### [Aim of the task]
Below is a listing with pictures in it; transcribe exactly the lines from the one that has "Task: Select the 日期 column header" through the one that has "How do I perform: Check", and omit those pictures.
+++ Source material +++
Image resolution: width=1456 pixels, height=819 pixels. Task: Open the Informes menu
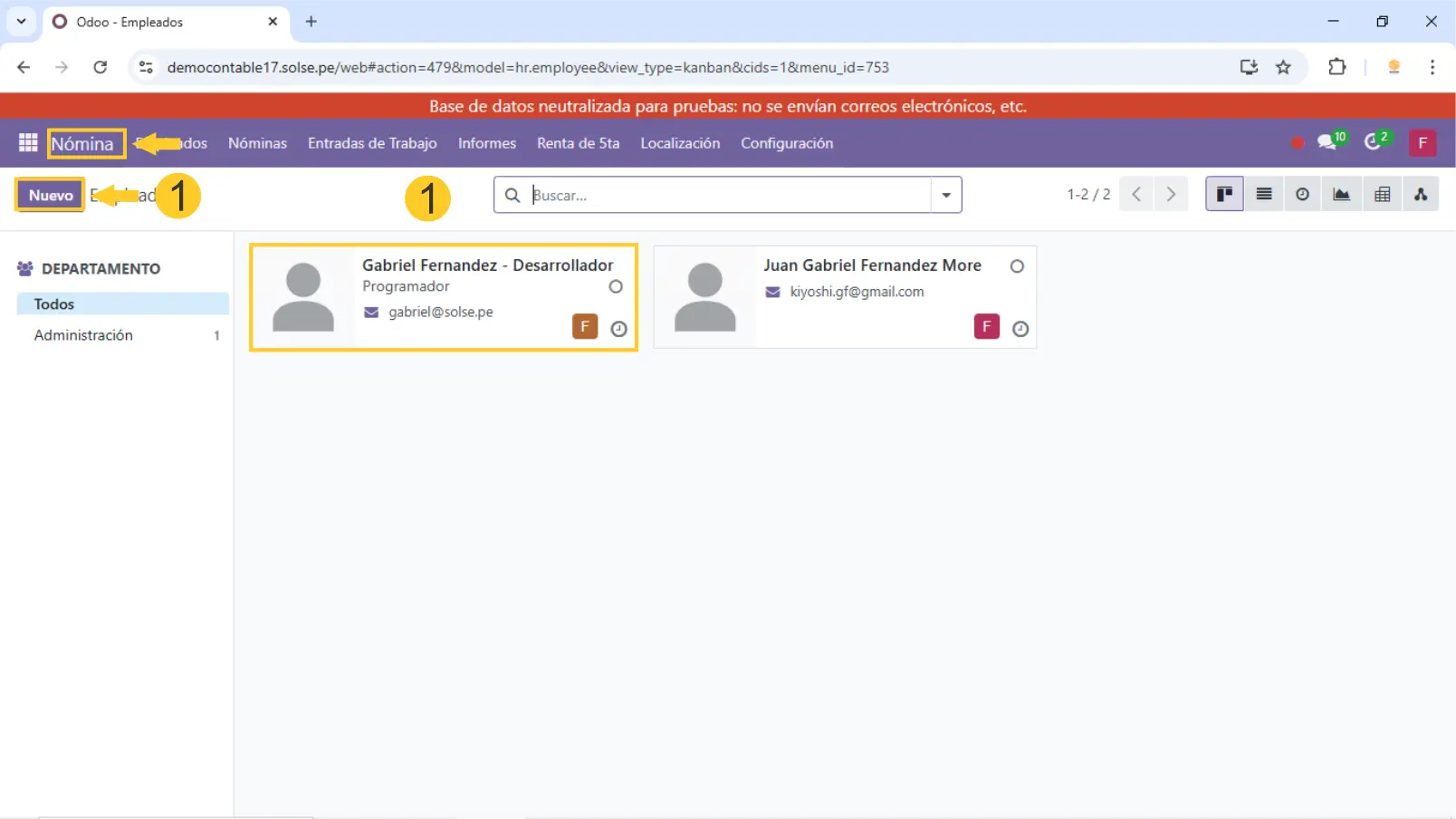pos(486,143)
+++
+++ Source material +++
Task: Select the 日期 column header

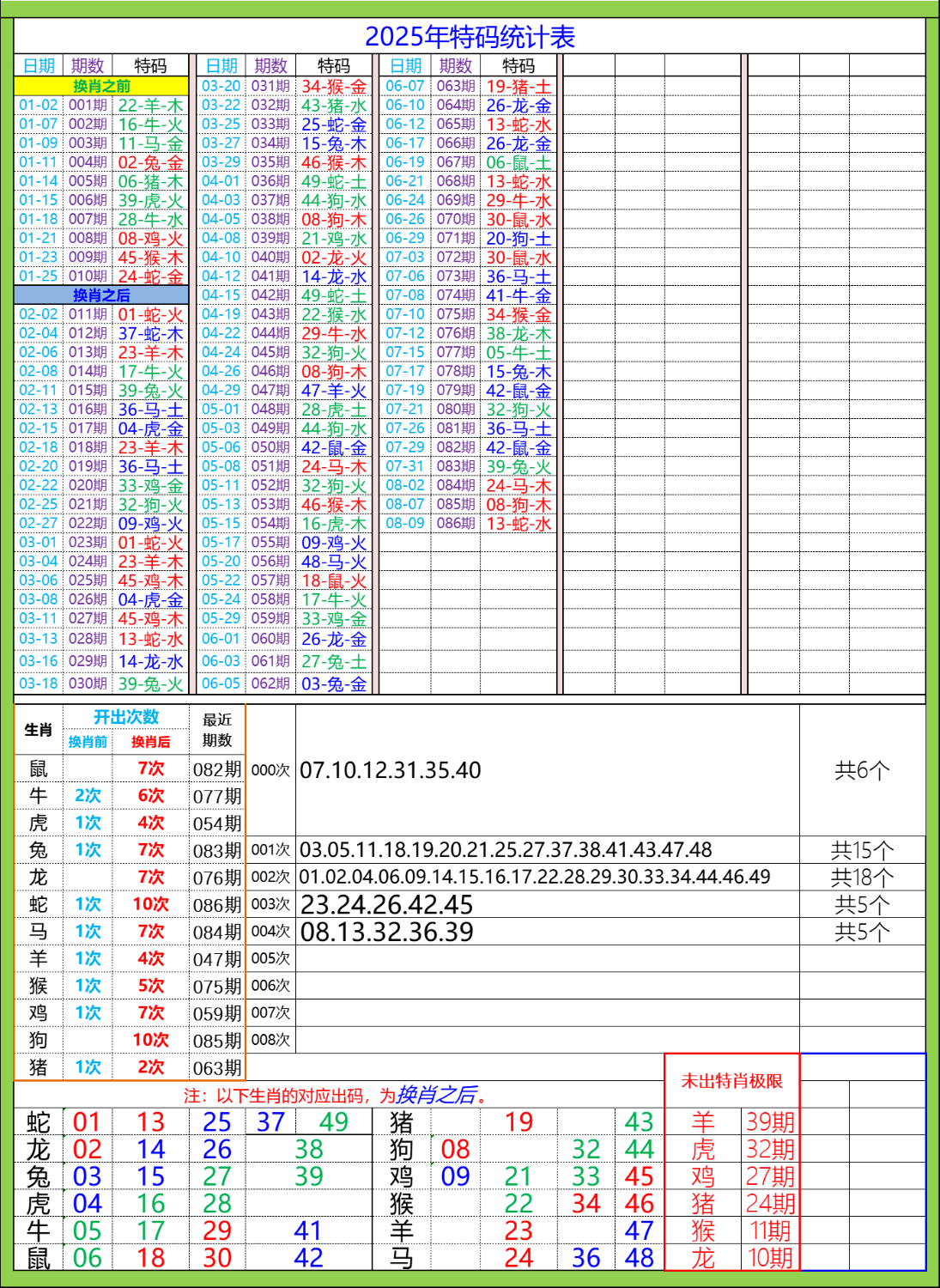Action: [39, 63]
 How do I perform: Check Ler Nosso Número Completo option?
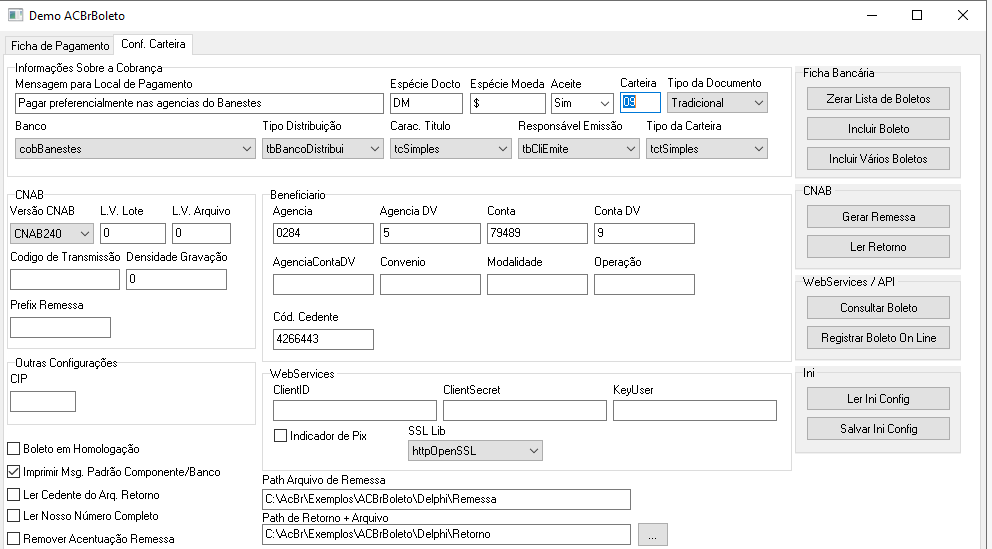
+++
+++ Source material +++
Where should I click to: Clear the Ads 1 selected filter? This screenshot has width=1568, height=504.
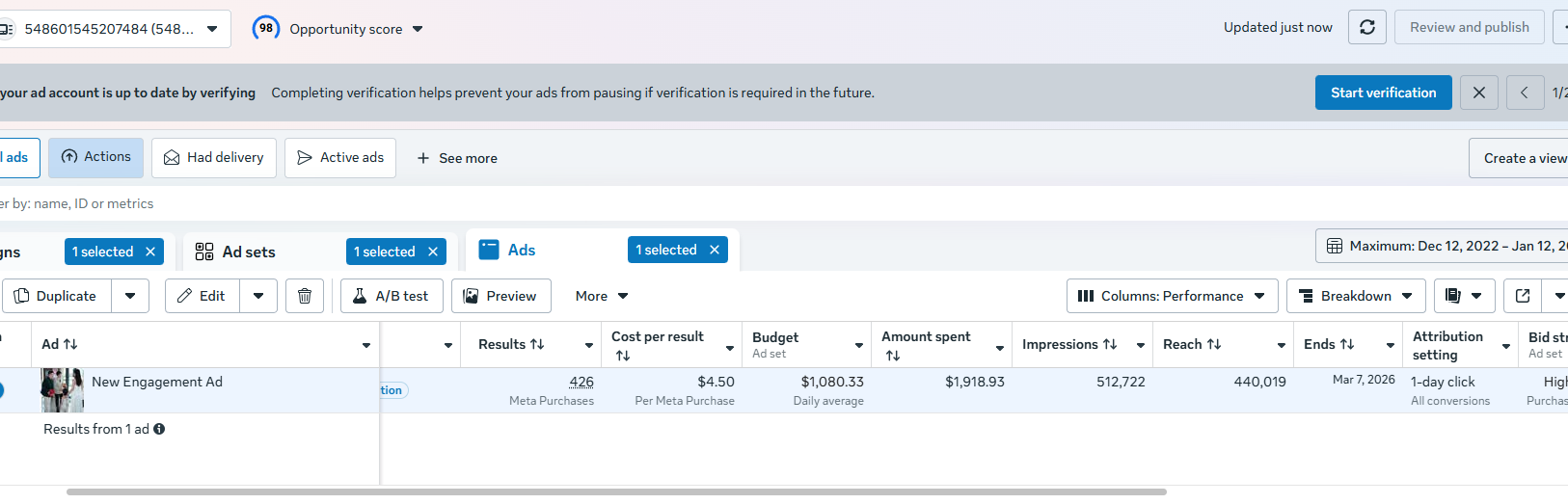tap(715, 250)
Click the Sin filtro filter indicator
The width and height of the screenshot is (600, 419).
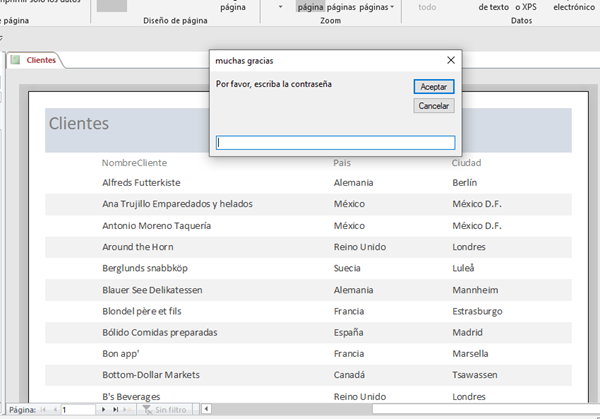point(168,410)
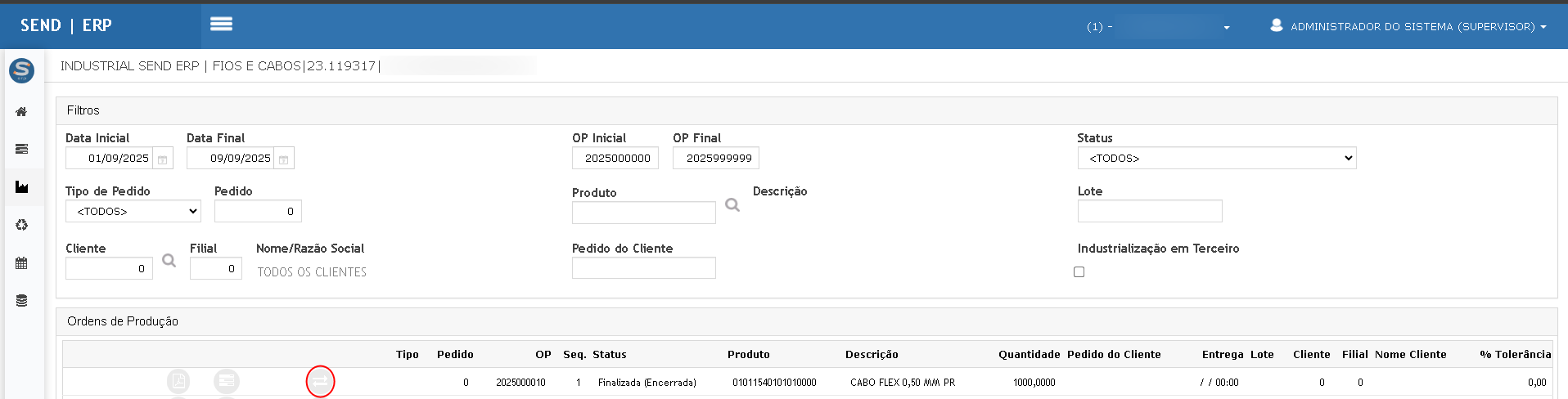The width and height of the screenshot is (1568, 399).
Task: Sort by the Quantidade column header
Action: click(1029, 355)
+++
### [Result]
Task: Select the 日期 column header

Action: [39, 63]
 How do I perform: Check Ler Nosso Número Completo option?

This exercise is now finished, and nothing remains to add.